FileAudit 5.2 Released: April 11th, 2017
Added
- Support for Windows Server 2016.
- Email notifications in case of a new FileAudit service event.
- Ability to filter access events by Active Directory groups. Available in alerts, scheduled reports and the File Access Viewer.
- Ability to filter access events by object type (file or folder). Available in alerts, scheduled reports and the File Access Viewer.
- New FileAudit service event when no file access event has been detected for more than three consecutive days.
- Ability to display the machine name in addition to the IP address when access is made remotely to a file share.
Fixed
Discover the bugs fixed
- Database connection error may generate an exception in FileAudit Settings.
- Wrong language message in FileAudit service warnings.

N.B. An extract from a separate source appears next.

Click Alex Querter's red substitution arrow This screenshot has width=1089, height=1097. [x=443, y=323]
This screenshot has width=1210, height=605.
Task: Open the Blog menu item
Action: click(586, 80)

- Communication between the service and the console may generate an exception when an event's access mask contains an unsupported value.
- Milliseconds missing in the date and time column of the csv file generated from the File Access Viewer.
- Reconfiguring NTFS audit on a path doesn't propagate in sub-folders if root folder is already configured.
- Clicking Check for updates may generate an exception.
FileAudit 5.01 Released: January 25th, 2016
Improved
- The 'Hours' tab of the Alert configuration has moved to 'Excluded hours' tab with a new layout more ergonomic.
Fixed
Discover the bugs fixed
- When FileAudit doesn't find the name of the drive, the drivename.exe is not automatically launched.
- Duplicate records may be inserted in the FileAudit database on specific environment.
- The "g" character is truncated on the second line of the Recipient tile in the Recipients tab of the Alert configuration view.
- Changing the database connection string in the FileAudit configuration may cause a service deadlock.
- Scheduled reports are not correctly updated after a major upgrade during which the installation folder changes.
- Some events could be lost during massive accesses.
- Saving Alert modifications from a remote FileAudit console was displaying an error message although everything was correctly saved.
- When FileAudit monitors more than 10 servers, additional servers may not be monitored properly.
FileAudit 5.0 Released: September 17th, 2015
Added
- FileAudit detects and displays the source IP address when the access is done remotely through a share.
- Alerts can be triggered when a user performs a number of accesses deemed beyond the tolerated threshold for a defined period of time.
- Ability to trigger an alert on access out of business hours.
- FileAudit now supports MySQL as database system.
- Statistics can be displayed for a set of folders/files that can be chosen amongst all the paths registered as audited.
- It’s now possible to add a corporate logo in the printed/exported reports.
- It’s now possible to check the availability of new versions, direct from the FileAudit Console.